Une vague de protestation secoue le monde de la création américaine. Près de 800 artistes, parmi lesquels Cate Blanchett, Billy Corgan, ou encore Vince Gilligan, créateur de la série Breaking Bad, ont uni leurs voix. Ils participent à une campagne d'envergure menée par la Human Artistry Campaign, une coalition regroupant des syndicats puissants comme la SAG-AFTRA et la Recording Industry Association of America (RIAA). Leur message est sans équivoque : l'utilisation de leurs œuvres pour alimenter les algorithmes d'IA sans leur consentement et sans compensation est un vol pur et simple, et non une forme d'innovation.
Pourquoi une telle mobilisation du monde créatif ?
Le cœur du problème réside dans la méthode d'apprentissage des modèles d'IA. Pour générer du texte, des images ou de la musique, ces systèmes doivent ingérer des quantités phénoménales de données existantes. Or, les entreprises technologiques, souvent soutenues par des fonds d'investissement massifs, puisent massivement dans les contenus disponibles sur internet, y compris des bibliothèques de livres piratés, des œuvres d'art et des discographies entières. Cette pratique se fait sans autorisation ni égard pour le travail des créateurs.
La campagne « Stealing Isn't Innovation » vise à établir un rapport de force clair. Les signataires affirment que « voler notre travail n'est pas une innovation. Ce n'est pas un progrès. C'est du vol, ni plus, ni moins ». Pour eux, cette collecte de données non autorisée menace directement leurs moyens de subsistance et dévalorise la création originale, noyée sous une « avalanche artificielle de matériaux de basse qualité ».
Comment les géants de la tech justifient-ils leurs pratiques ?
Face à cette fronde, les entreprises développant des IA, comme OpenAI, se défendent en invoquant le « fair use » (usage équitable). Il s'agit d'une doctrine juridique américaine qui autorise l'utilisation d'œuvres protégées par le droit d'auteur sans permission dans certaines circonstances, notamment pour la recherche ou la critique. Selon elles, il serait « impossible » d'entraîner des modèles performants sans utiliser ces vastes corpus de données, arguant que le droit d'auteur couvre aujourd'hui la quasi-totalité de l'expression humaine.

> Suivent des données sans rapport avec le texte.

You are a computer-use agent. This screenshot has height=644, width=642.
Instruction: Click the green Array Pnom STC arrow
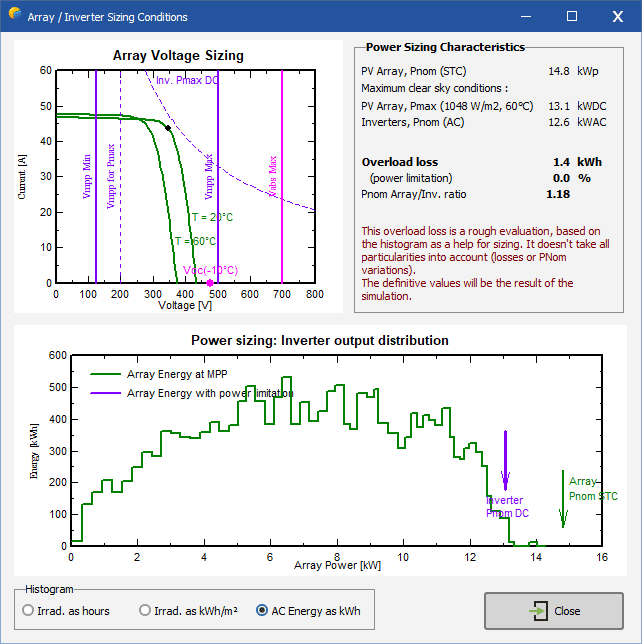click(x=563, y=500)
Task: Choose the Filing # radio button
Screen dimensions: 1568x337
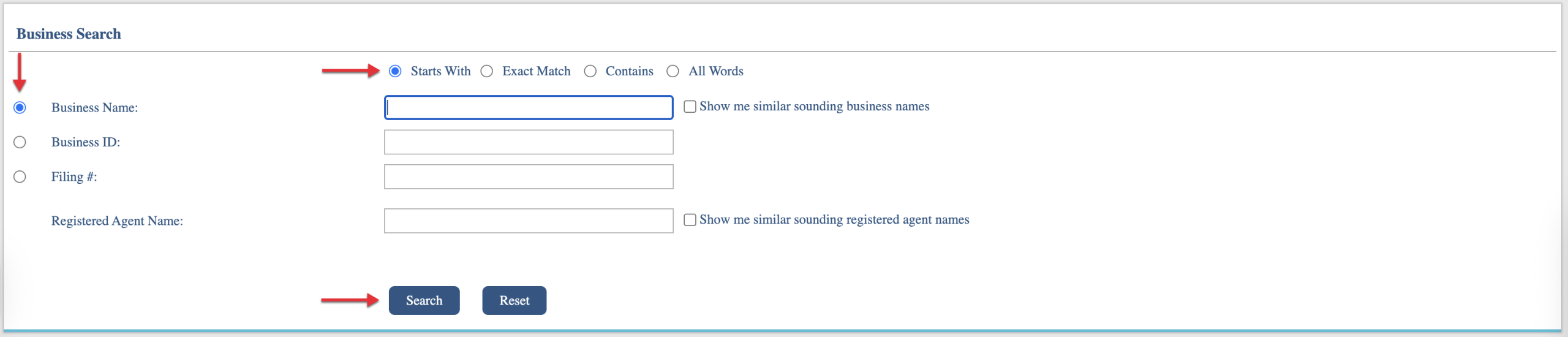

Cet argument est loin de convaincre les artistes, qui voient leurs créations directement réutilisées, voire imitées. Le cas de Scarlett Johansson est emblématique : en 2024, l'actrice s'est dite « choquée et incrédule » en découvrant qu'une voix de ChatGPT ressemblait étrangement à la sienne, notamment dans le film Her. L'entreprise a finalement dû suspendre la voix après une mise en demeure de ses avocats. Des dizaines de poursuites judiciaires sont d'ailleurs en cours aux États-Unis sur cette question.
Existe-t-il une voie médiane entre innovation et respect des droits ?
Les artistes ne sont pas opposés par principe à l'intelligence artificielle, mais ils réclament une « troisième voie ». Ils appellent les entreprises technologiques à adopter une approche responsable et éthique en négociant des accords de licence et des partenariats. Cette solution permettrait aux développeurs d'accéder légalement aux contenus nécessaires tout en garantissant une juste rémunération aux ayants droit. Quelques acteurs ont déjà commencé à s'engager dans cette direction, montrant que ce modèle est viable.
Par exemple, OpenAI a signé des accords avec des éditeurs de presse pour utiliser leurs archives, tandis que Warner Music Group a conclu un partenariat avec la start-up Suno, spécialisée dans l'IA générative musicale. Ces initiatives, bien que positives, restent minoritaires face à l'océan de contenus aspirés sans cadre légal. La campagne actuelle espère donc faire pression pour que ces partenariats éthiques deviennent la norme, et non l'exception.